さて、岡山を過ぎると文字通り「見慣れた景色」が戻り、「ああ、戻ってきた・・」と、どことなく現実に引き戻される。昨晩まであれほど「都会のビル群」を見まくってきたのに、今朝起きたら田舎の田園風景が広がる現実は、「本当に同じニッポンなのか?」とか、「とてもレールでつながっている土地とは思えない・・」と感じるのである。そういった余韻をタップリに、定刻に倉敷駅4番ホームに到着。いつも数人の下車があるが、今日は私のほか1人だけのようだった。

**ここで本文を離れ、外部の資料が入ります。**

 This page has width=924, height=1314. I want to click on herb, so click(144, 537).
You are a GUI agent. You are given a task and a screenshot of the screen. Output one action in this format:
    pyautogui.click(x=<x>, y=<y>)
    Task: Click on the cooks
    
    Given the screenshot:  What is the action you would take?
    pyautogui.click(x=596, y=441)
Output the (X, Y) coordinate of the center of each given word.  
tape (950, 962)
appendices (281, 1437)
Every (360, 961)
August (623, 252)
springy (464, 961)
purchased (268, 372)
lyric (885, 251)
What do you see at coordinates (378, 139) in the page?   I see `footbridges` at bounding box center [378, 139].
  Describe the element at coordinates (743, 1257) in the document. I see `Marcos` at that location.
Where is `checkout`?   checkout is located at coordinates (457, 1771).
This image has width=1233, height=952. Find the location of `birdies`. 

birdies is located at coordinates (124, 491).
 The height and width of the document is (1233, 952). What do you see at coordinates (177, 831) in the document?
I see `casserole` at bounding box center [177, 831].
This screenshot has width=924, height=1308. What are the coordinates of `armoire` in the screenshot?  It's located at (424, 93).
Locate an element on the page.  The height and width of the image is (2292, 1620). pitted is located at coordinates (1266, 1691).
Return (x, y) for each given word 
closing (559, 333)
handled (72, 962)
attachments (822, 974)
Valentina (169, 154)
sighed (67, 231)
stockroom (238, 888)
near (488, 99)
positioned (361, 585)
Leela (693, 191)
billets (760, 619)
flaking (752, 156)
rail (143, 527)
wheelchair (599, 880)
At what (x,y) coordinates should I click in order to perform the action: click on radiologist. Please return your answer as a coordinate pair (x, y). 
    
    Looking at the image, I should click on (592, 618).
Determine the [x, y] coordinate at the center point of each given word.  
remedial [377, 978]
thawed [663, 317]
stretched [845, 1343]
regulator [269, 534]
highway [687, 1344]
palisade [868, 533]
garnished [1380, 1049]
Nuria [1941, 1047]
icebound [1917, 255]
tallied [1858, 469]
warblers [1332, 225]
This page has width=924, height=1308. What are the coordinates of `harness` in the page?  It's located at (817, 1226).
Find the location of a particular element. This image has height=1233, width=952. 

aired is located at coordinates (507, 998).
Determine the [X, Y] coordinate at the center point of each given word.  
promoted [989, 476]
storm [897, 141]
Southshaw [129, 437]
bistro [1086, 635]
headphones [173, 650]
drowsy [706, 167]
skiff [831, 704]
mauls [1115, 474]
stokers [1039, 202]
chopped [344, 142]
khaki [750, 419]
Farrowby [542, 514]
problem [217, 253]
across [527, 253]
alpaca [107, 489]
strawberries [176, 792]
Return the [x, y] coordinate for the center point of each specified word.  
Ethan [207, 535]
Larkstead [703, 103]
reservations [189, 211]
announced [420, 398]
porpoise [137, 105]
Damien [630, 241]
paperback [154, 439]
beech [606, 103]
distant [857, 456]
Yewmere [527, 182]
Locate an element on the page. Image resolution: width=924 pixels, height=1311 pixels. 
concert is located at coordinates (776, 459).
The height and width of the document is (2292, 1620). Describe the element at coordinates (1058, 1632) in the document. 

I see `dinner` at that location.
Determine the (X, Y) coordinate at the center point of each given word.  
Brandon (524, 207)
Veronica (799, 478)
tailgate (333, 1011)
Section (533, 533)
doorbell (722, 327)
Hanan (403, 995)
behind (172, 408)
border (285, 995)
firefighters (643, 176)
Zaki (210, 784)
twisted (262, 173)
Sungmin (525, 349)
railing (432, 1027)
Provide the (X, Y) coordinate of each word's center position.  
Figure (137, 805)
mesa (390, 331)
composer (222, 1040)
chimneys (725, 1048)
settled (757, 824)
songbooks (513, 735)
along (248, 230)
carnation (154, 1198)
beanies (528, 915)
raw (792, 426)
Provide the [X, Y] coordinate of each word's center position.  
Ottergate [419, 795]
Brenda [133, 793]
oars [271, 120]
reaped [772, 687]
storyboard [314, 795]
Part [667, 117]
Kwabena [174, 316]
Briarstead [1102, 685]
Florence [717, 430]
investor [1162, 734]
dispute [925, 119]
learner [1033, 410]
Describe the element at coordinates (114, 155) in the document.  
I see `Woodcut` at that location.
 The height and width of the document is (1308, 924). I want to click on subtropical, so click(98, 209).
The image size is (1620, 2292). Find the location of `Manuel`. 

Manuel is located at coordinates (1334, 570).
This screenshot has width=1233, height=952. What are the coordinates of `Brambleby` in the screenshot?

(第58ランナー:伯備線 普通 841M 岡山発新見行 倉敷6:59→清音7:06 4両編成2両目 クモハ115−1503 禁煙・普通車自由席)
(第59・ラストランナー:井原鉄道 普通 315D 総社発神辺行 清音7:11→川辺宿7:15 1両編成1両目 IRT355−10 ワンマン運転 禁煙・普通車自由席)
長い旅は終わった。後は車を引き取って帰るだけであるが、帰宅するまでは気が抜けない。清音へ向かう電車に乗るのなら岡山でもよいのだが、ここで乗り換えれば同じホームで乗り換えができるので、荷物が多い今日みたいなときはラクだ。車内は高校生などで「いつもの光景」が展開されており、急速に現実に引き戻される感覚だ。清音で井原鉄道に乗り継いで1駅進み、無事川辺宿へ到着。8時前に自宅へ戻り、何年ぶりかの大規模旅行、そして後にも先にもなかった「4晩連続夜行」と言う、壮大な旅に、幕を下ろしたのである。
完
〔訂正とお断り〕
「グッドデザイン賞」指定において、当初
「通商産業省(現・経済産業省)選定・グッドデザイン商品」と記しましたが、1998年に行政改革の一環として「民営化」されていたことが判明しました。関係者の皆さんにはお詫びいたします。コメント部分のリンクとあわせてご覧くださいませ。